The album also gave the band their first UK chart success, spending a total of eight weeks in the UK album chart and reaching number 12. The single "Si Tu Dois Partir" spent nine weeks on the UK singles chart and reached number 21. Fairport Convention appeared on Top of the Pops on 14 August 1969, miming to the song and augmented by a roadie, Steve Sparks on percussion.
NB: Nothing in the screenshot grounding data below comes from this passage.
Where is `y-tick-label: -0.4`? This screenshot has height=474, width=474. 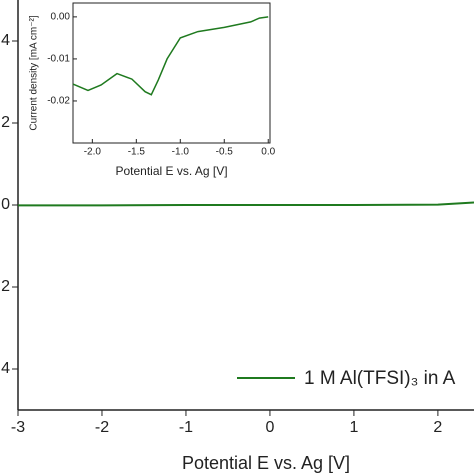 y-tick-label: -0.4 is located at coordinates (5, 368).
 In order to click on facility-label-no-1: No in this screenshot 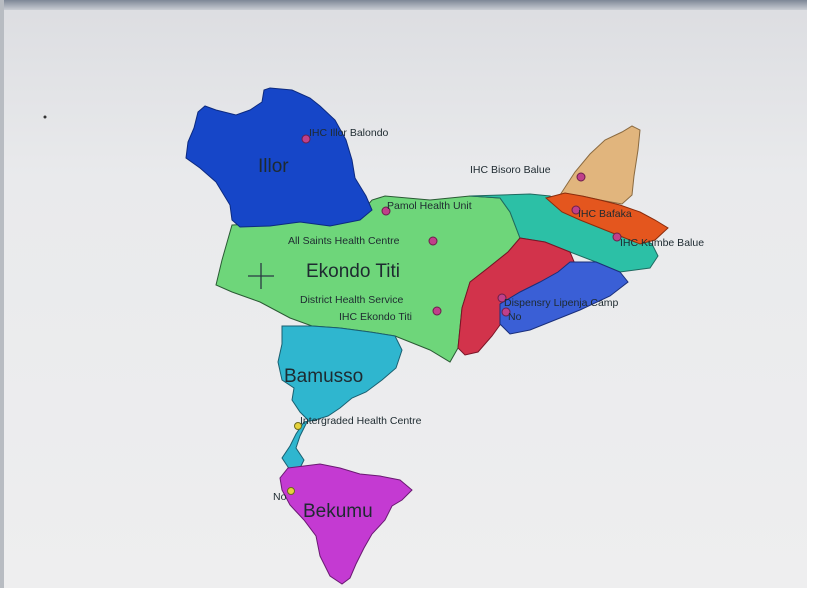, I will do `click(515, 317)`.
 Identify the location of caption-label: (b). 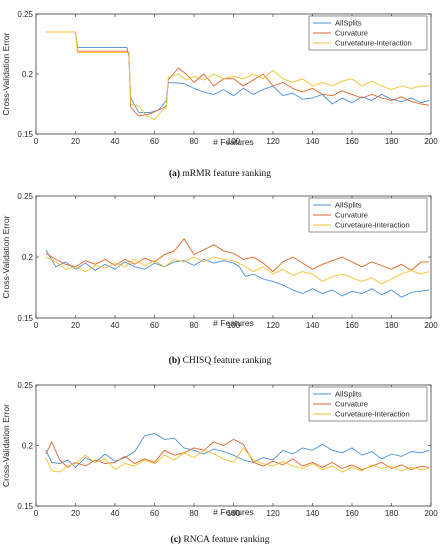
(175, 360).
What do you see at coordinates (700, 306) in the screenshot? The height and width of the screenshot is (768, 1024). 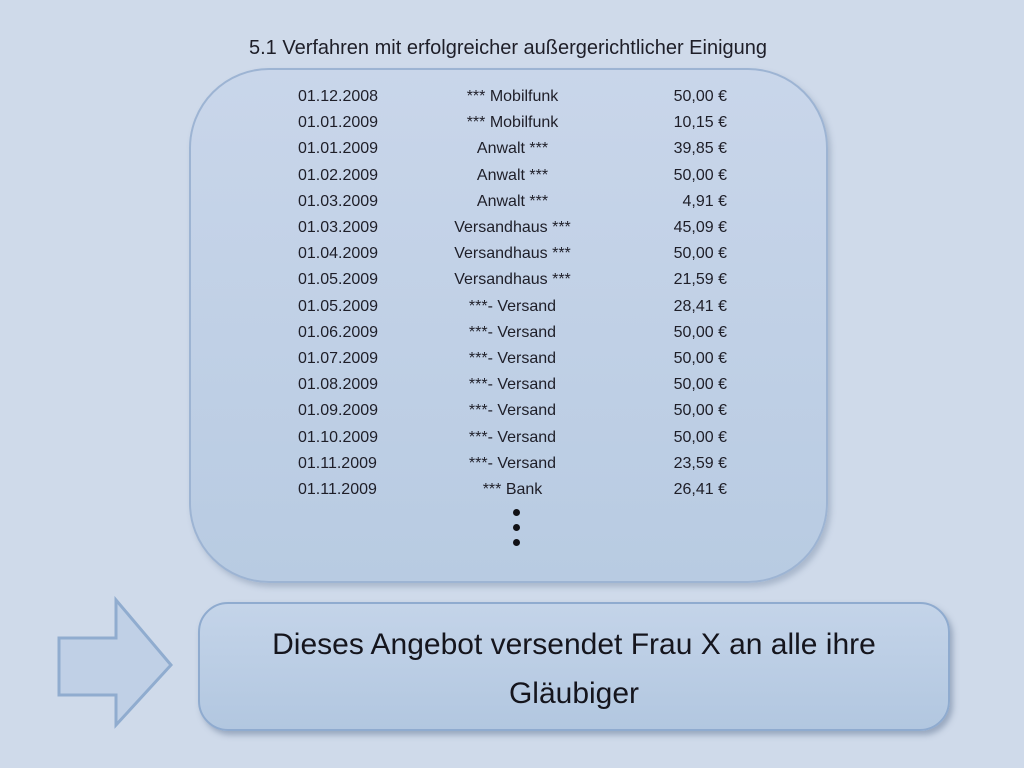 I see `payment-amount: 28,41 €` at bounding box center [700, 306].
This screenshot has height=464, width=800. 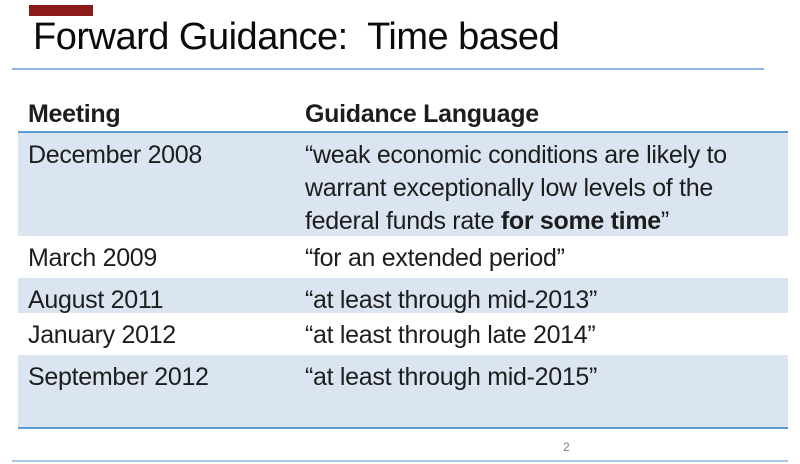 What do you see at coordinates (102, 335) in the screenshot?
I see `meeting-cell: January 2012` at bounding box center [102, 335].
It was voted number 688 in the third edition of Colin Larkin's All Time Top 1000 Albums (2000). In 2004 Q placed Unhalfbricking at number 41 in its list of the 50 Greatest British Albums Ever, and in the same year The Observer, describing it as "a thoroughly English masterpiece", listed it at number 27 in its Top 100 British Albums. The following year, 2005, it was included in Robert Dimery's 1001 Albums You Must Hear Before You Die. The Sandy Denny track "Who Knows Where the Time Goes?" was voted "Favourite Folk Track of All Time" by listeners in the Radio 2 Folk Awards 2007. In 2010 Unhalfbricking was voted the second best Fairport Convention album after Liege & Lief by Mojo readers.

Professional ratings
Review scores
| Source | Rating |
| AllMusic | Star |
| Christgau's Record Guide | A− |
| The Encyclopedia of Popular Music | Star |
| Pitchfork | 9.3/10 |
| PopMatters | Star |

==Track listing==

Side one
| No. | Title | Writer(s) | Length |
|---|---|---|---|
| 1. | "Genesis Hall" | Richard Thompson | 3:35 |
| 2. | "Si Tu Dois Partir" | Bob Dylan | 2:18 |
| 3. | "Autopsy" | Sandy Denny | 4:20 |
| 4. | "A Sailor's Life" | Traditional; arranged by Denny, Thompson, Simon Nicol, Ashley Hutchings and Martin Lamble | 11:08 |

Side two
| No. | Title | Writer(s) | Length |
|---|---|---|---|
| 5. | "Cajun Woman" | Thompson | 2:42 |
| 6. | "Who Knows Where the Time Goes?" | Denny | 5:08 |
| 7. | "Percy's Song" | Dylan | 6:46 |
| 8. | "Million Dollar Bash" | Dylan | 2:54 |

Bonus tracks on CD reissue
| No. | Title | Writer(s) | Length |
|---|---|---|---|
| 9. | "Dear Landlord" | Dylan | 4:06 |
| 10. | "Ballad of Easy Rider" (Bob Dylan is not officially credited as a songwriter on "Ballad of Easy Rider".) | Roger McGuinn | 4:55 |

==Release history==
Unhalfbricking has been released on several occasions and in several formats:

| Year | Country | Label and catalogue number | Format |
|---|---|---|---|
| 1969 | UK | Island ILPS 9102 | LP |
| 1969 | US | A&M SP-4206 | LP |
| 1969 | US | Hannibal 4418 | cassette |
| 1969 | Germany | Island 849302 | LP |
| 1969 | Italy | International Ricordi SPA SLIR-IL | LP |
| 1969 | Canada | Polydor 543-098 | LP |
| 1970 | Australia | Festival/Island SFL 9333512 | LP |
| 1972 | Japan | King/Island ICL-36 | LP |
| 1973 | Australia | Festival/Island SFL 9333512 | LP (reissue) |
| 1974 | Netherlands | Island Ariola 88163XAT | LP |
| 1969 | New Zealand | Festival Records SFL-933512 | LP |
| 1985 | US | Carthage CGLP 4418 | LP |
| 1987 | UK | Island CID 9102 | CD |
| 1987 | Japan | Polystar P32D 25025 | CD |
| 1990 | US | Carthage CGCD 4418 | CD |
| 1990 | UK | Island IMCD 61 (Island Masters series) | CD |
| 1991 | US | Hannibal 4418 | LP & cassette |
| 1991 | Japan | Polystar P32D 1125 | CD |
| 1995 | US | Sammel 8424982 | CD |
| 2000 | UK | Simply Vinyl SVLP 164 | LP |
| 2003 | UK | Island IMCD 293 (Island Re-Masters series) | CD |
| 2007 | US | Simply Vinyl 00030726 | LP |
| 2008 | US | Water 212 | CD |
| 2008 | US | 4 Men With Beards 158 | LP |

==Personnel==
- Fairport Convention
- Sandy Denny – lead vocals, harpsichord
- Richard Thompson – electric and acoustic guitars, electric dulcimer, piano accordion, organ, backing vocals
- Ashley Hutchings – bass, backing vocals
- Simon Nicol – electric and acoustic guitars, electric dulcimer, backing vocals
- Martin Lamble – drums, stacked chair backs on "Si Tu Dois Partir"

- Additional personnel
- Iain Matthews – backing vocals on "Percy's Song"
- Dave Swarbrick – fiddle on "Si Tu Dois Partir", "A Sailor's Life", and "Cajun Woman" and mandolin on "Million Dollar Bash"
- Trevor Lucas – triangle on "Si Tu Dois Partir"
- Marc Ellington – vocals on "Million Dollar Bash"
- Dave Mattacks – drums on "Ballad of Easy Rider"

- Production
- Recorded at Sound Techniques and Olympic Studios, London
- Engineer: John Wood
- Sleeve design: Diogenic Attempts Ltd.
Source:

==Certifications==

Certifications for Unhalfbricking
| Region | Certification | Certified units/sales |
| United Kingdom (BPI) | Silver | 60,000^{‡} |
^{‡} Sales+streaming figures based on certification alone.